Turtles and tortoises
Reptiles
Some Endangered
facts
Most turtles and tortoises are omnivores, eating plants and other food of various kinds, like fish, snails, worms, and insects. Many are strictly herbivores and only eat grasses, leafy plants, flowers, fruits, and even cactus.
Found in every habitat except tundra, most turtle species are found in southeastern North America and South Asia.
description
What has scales, lays eggs, and varies in size?
Turtles, tortoises, and terrapins! Scientists often refer to these reptiles as chelonians, because they are in the taxonomic order called Chelonia (from the Greek word for tortoise). They all have scales, lay eggs, and are ectothermic; and they vary in size from fitting in your hand to weighing about 1,800 pounds. Chelonians live everywhere from deserts to oceans to backyard creeks.
Turtles get wet
Turtles spend most of their life in the water and usually have webbed feet for swimming. Sea turtles are especially adapted for an aquatic life, with long feet that form flippers and a streamlined body shape. They rarely leave the ocean, except when the females come ashore to lay their eggs, or to bask on a sunny beach. Other turtles live in fresh water, like ponds and lakes. They swim, but they also climb out onto banks, logs, or rocks to bask in the sun.
Tortoises love dry land
A land-dweller that eats low-growing shrubs, grasses, and even cactus, the tortoise does not have webbed feet—its feet are round and stumpy for walking on land. Tortoises that live in hot, dry habitats use their strong forelimbs to dig burrows. Then, when it’s too hot in the sun, they slip underground.

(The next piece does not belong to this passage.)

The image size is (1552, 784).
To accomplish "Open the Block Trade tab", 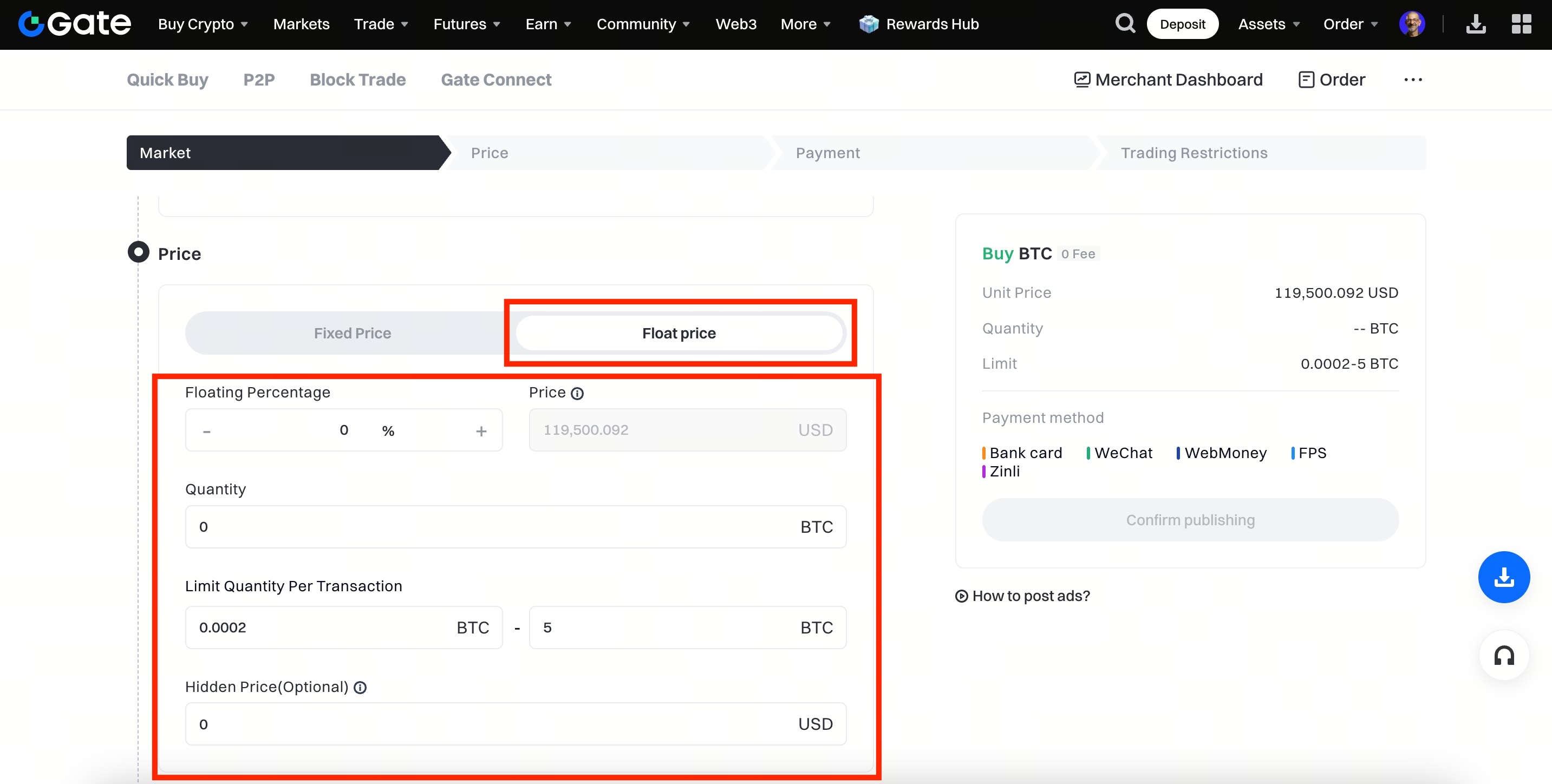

Terrapins like both water and land
The terrapin spends its time both on land and in water, but it always lives near water, along rivers, ponds, and lakes. Terrapins are often found in brackish, swampy areas. The word “terrapin” comes from an Algonquian word for turtle.
shellbound
Turtles and tortoises are a very old group of reptiles, going back about 220 million years. Of all wildlife with backbones, turtles are the only ones that also have a shell, made up of 59 to 61 bones covered by plates called scutes, which are made of keratin like our fingernails. The turtle cannot crawl out of it because the shell is permanently attached to the spine and the rib cage. The shell’s top is called the carapace, and the bottom is the plastron.